Busana yang digunakan dalam taria sembah biasanya berupa pakaian khas daerah Lampung seperti busana pengantin asli suku Lampung dengan siger dan tanggai.

Selain itu, ada sisi unik dalam tari sembah, di mana dalam pementasannya terdapat pertunjukan aksi tabur beras kunyit.

Aksi tabur beras kunyit ini dimaksudkan sebagai simbol doa permohonan kebahagiaan, kegembiraan dan keselamatan untuk para tamu yang hadir.

Di zaman sekarang ini, tari tradisional sembah sudah banyak dipentaskan dalam berbagai acara nasional  ataupun internasional.

Selain punya sisi yang unik, tari sembah juga punya ciri khas yang terletak pada penarinya, yakni memakai kuku panjang yang terbuat dari emas ataupun tembaga dan menari dengan gerakan lemah gemulai.

Tari Sigeh Pengunten

Tarian tradisional Lampung, Tari Sigeh Pengunten
toriqa.com

Tari sigeh pengunten atau siger penguntin merupakan salah satu tari kreasi baru yang asli berasal dari daerah Lampung, tari ini adalah hasil pengembangan dari tari sembah yang merupakan tari tradisi asli masyarakat Lampung.

Tari Sigeh Pengunten kemudian diresmikan melalui perda Lampung, dan dijadikan sebagai tarian khas Lampung dalam penyambutan tamu-tamu penting.

Koreografi dalam tari ini juga mengambil unsur dari berbagai tari tradisional Lampung untuk merepresentasikan budaya Lampung yang yang sangat beragam.

Dan selama bertahun-tahun tari sembah ini telah umum ditampilkan sebagai bagian dari ritual penyambutan tamu dalam acara-acara resmi, seperti prosesi pernikahan dan acara penting lainnya.

Tari ini menggambarkan ekspresi atas kegembiraan akan datangnya para tamu undangan.
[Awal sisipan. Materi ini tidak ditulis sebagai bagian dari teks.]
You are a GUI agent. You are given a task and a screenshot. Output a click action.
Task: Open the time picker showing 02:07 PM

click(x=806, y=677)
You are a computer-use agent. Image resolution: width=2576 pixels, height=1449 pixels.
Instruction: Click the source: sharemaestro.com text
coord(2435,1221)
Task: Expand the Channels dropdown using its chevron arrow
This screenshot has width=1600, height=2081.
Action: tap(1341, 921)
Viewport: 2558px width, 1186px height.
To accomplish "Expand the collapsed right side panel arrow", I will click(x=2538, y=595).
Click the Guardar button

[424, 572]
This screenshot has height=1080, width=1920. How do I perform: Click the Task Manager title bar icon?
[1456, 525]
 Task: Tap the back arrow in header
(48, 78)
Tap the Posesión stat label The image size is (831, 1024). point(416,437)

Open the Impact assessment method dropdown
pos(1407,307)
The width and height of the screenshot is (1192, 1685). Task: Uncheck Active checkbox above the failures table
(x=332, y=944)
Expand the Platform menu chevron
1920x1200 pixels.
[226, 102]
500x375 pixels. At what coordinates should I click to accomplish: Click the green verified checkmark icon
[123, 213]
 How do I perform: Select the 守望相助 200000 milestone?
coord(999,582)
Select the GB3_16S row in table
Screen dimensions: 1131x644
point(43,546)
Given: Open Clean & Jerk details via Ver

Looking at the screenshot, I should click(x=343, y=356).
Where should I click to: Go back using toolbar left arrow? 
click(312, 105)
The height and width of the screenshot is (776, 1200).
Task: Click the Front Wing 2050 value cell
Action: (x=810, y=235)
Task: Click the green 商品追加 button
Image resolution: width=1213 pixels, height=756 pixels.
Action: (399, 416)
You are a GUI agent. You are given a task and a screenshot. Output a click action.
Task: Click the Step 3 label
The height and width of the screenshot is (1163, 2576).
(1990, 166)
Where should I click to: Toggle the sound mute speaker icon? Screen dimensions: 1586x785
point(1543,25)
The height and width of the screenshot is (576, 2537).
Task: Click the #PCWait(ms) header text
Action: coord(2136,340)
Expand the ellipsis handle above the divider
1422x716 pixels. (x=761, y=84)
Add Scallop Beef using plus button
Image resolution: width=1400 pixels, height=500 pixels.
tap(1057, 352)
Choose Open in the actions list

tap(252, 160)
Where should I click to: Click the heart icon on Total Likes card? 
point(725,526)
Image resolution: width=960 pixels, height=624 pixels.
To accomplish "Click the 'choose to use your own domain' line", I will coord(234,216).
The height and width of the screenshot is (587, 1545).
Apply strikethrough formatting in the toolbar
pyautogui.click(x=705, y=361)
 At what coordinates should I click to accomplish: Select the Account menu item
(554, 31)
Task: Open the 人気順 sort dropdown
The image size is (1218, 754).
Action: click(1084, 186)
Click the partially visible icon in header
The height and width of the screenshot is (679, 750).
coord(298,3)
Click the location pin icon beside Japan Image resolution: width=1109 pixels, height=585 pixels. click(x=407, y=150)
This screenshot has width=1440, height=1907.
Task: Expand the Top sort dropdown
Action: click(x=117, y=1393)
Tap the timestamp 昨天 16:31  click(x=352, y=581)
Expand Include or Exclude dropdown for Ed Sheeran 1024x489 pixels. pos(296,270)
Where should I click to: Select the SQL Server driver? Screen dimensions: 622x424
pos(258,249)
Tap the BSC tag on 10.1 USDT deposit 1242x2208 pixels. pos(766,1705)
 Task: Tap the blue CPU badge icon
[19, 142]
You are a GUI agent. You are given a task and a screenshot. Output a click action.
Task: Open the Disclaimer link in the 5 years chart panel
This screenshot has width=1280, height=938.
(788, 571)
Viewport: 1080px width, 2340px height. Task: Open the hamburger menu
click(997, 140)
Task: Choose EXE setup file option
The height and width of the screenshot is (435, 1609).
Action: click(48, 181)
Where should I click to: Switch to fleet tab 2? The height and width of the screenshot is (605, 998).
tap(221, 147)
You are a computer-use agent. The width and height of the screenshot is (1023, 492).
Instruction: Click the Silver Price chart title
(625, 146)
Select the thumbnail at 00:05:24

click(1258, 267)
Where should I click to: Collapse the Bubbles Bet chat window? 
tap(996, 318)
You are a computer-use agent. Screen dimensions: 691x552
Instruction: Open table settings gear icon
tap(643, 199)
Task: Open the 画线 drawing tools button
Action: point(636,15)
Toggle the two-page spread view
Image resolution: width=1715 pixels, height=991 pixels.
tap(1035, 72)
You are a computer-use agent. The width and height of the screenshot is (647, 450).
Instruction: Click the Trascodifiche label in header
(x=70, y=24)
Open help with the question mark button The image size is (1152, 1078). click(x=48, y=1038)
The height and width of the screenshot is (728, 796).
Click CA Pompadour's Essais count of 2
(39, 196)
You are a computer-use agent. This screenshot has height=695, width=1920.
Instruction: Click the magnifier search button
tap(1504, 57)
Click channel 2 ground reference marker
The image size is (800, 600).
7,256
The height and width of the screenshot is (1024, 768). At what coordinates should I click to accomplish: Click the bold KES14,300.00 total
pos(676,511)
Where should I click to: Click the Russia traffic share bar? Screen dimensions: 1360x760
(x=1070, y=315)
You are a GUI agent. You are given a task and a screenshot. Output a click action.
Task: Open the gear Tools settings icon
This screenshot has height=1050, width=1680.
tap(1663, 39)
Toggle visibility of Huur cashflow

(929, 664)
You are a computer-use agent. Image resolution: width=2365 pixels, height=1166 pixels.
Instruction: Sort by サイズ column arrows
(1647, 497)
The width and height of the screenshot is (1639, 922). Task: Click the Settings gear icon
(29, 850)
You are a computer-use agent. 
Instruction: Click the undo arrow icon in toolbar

Selain itu, makna khusus dari tari ini adalah sebagai bentuk penghormatan terhadap para tamu undangan yang hadir.yang mana digambarkan dalam serangkaian gerakan yang luwes, ramah, dan penuh kehangatan.

Tari singgeh Pangunten lahir karena terinspirasi atas realitas budaya Lampung yang terdikotomi sehingga menjadi Pepadun dan Peminggir.

Tak hanya itu, tarian ini juga dipengaruhi oleh adat yang mempunyai kekhasan tersendiri, yang sama-sama merasa paling layak merepresentasikan Lampung.

Tari sigeh pengunten juga merupakan sintesis dari dua indentitas kebudayaan yang terdapat di Lampung, tarian ini kemudian menyerap gerakan dari tarian-tarian lain baik dari adat Pepadun maupun adat Peminggir menjadi satu kesatuan yang harmonis sehingga bisa diterima oleh masyarakat luas.

Busana Tari Sigeh Pengunten

Pakaian tari sigeh pengunten yang digunakan para penarinya berupa Sesapur yaitu baju kurung bewarna putih atau baju yang tidak berangkai pada sisinya namun pada sisi bagian bawah terdapat hiasan berbentuk koin berwarna perak atau emas yang digantung secara berangkai atau rumbai ringgit.

Sementara pakaian yang digunakan sebagai bawahannya adalah kain tapis.

Kain tapis merupakan sejenis kain tenun tradisional lampung yang bahajn pembuatannya berasal dari bahan katun bersulam emas dengan motif tumpal atau pucuk rebung.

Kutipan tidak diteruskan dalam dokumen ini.